BONN, Germany--(Cardionovum GmbH announced today that it has established its distribution network in 57 countries since the beginning of 2012.)--
“We believe that Cardionovum is at the head of the class of interventional cardiology innovation”
The Company is commercializing its CE-marked Paclitaxel-coated drug-coated balloon (DCB) for (1) coronary (PRIMUS®) and (2) peripheral (LEGFLOW®) applications since March 2012. Additionally, Cardionovum expects to launch before year-end a next-generation Sirolimus-eluting coronary stent system—PROLIMUS® Biograde, whose design combines proven pro-healing features to promote early re-endothelialization.

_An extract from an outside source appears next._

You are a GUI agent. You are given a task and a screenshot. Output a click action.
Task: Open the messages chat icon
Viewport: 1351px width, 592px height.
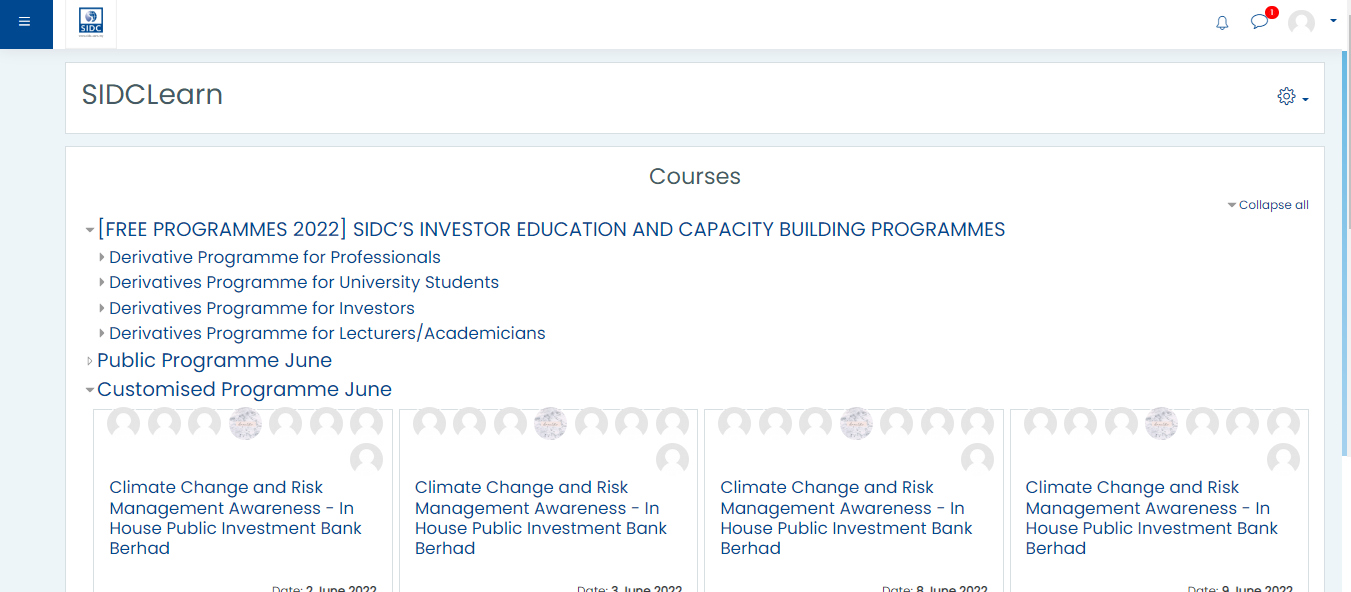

“We believe that Cardionovum is at the head of the class of interventional cardiology innovation,” said Michael Orlowski, M.D., CEO of Cardionovum. “We are confident about our growth prospects as we provide new clinical therapies for the successful treatment of coronary and endovascular artery diseases.”
About PRIMUS® DCB
PRIMUS represents a new-generation DCB with an innovative carrier matrix that facilitates effective transfer of paclitaxel to the arterial vessel wall. The PRIMUS DCB showed in preclinical studies at 28 days sustained fibrin deposition, an indirect measurement of drug efficacy in arterial tissue that is associated with the protection of the treated vessel wall against smooth muscle cell proliferation; whereas fibrin was absent at 28 days in control group vessels treated with another currently marketed DCB. These results support more persistent drug tissue effects with the PRIMUS DCB. Another clinically important result of the preclinical studies validated that Primus DCB dilatation, compared to DCBs that are coated with a highly water soluble drug excipient, such as contrast media/PTX mixtures and other hydrophilic/drug balloon surface coatings, did not cause any noticeable micro-emboli that may be associated with myocardial damage.

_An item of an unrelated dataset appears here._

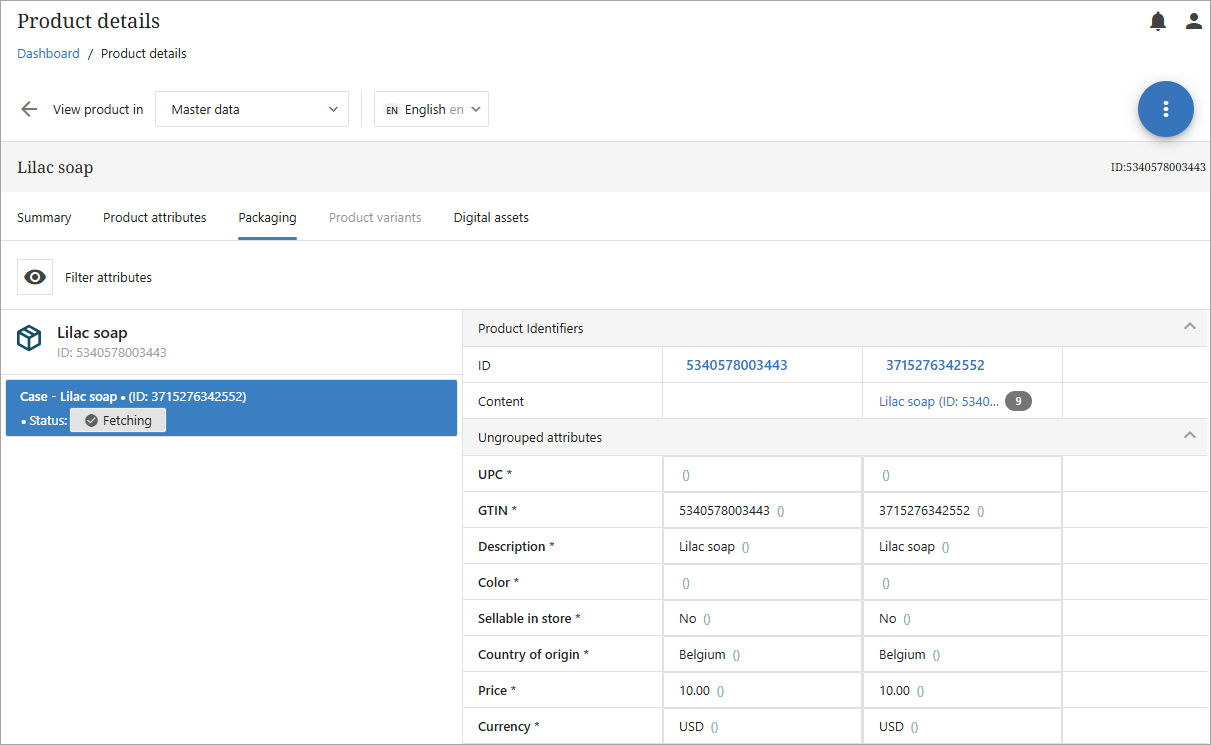
Task: Switch to the Summary tab
Action: click(44, 217)
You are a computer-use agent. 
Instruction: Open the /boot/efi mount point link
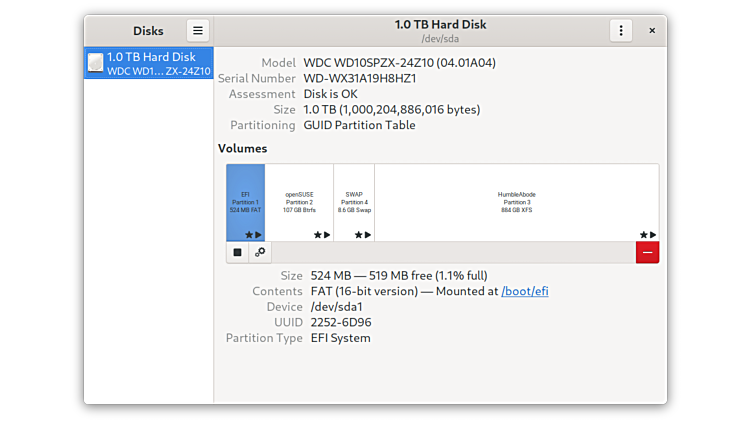click(x=524, y=291)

About PROLIMUS® Biograde DES
PROLIMUS Biograde is coated with Titanium, which is highly biocompatible and functions as a barrier against “metal-ion-bleeding” that prevents any stent-associated hypersensitivity reaction. Especially high-risk patients such as diabetics will benefit from Cardionovum’s “following nature” stent philosophy. The clinically anti-proliferative drug Rapamycin (Sirolimus) is coated onto PROLIMUS Biograde with a natural and biodegradable polymer. Due to the controlled, six-weeks drug release, the long-term inhibition of re-endothelialization is successfully eliminated. The new PROLIMUS Biograde DES technology promotes early re-endothelialization and rapid healing. Its pro-healing Titanium stent surface promises long-term patient safety. The entire composition of all technical elements is designed to allow for a reduction of oral antiplatelet therapy in favor of the patient´s quality of life after stenting.

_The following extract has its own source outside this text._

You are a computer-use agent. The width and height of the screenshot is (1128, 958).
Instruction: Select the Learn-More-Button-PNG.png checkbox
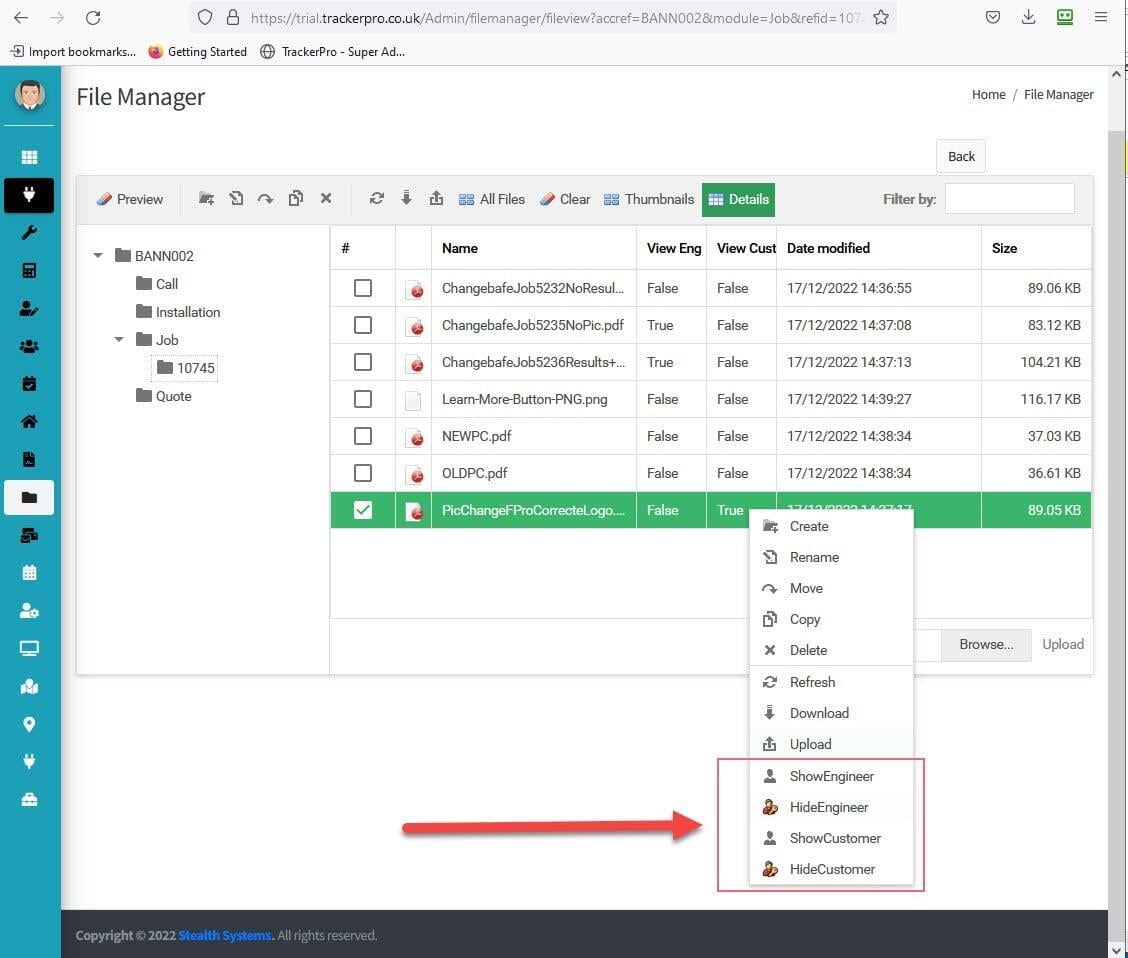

Based on its breakthrough and proprietary ‘PTX’ Gradient and High Intensity “EXPRESS” balloon-coated drug transfer technology, Cardionovum has developed and is commercializing in Europe clinically advanced medical therapies that are designed to improve upon current patient treatment standards for drug-eluting stents and drug-coated balloons to treat coronary and peripheral artery disease.
NOTICE: Cardionovum’s products are not available for sale in the United States.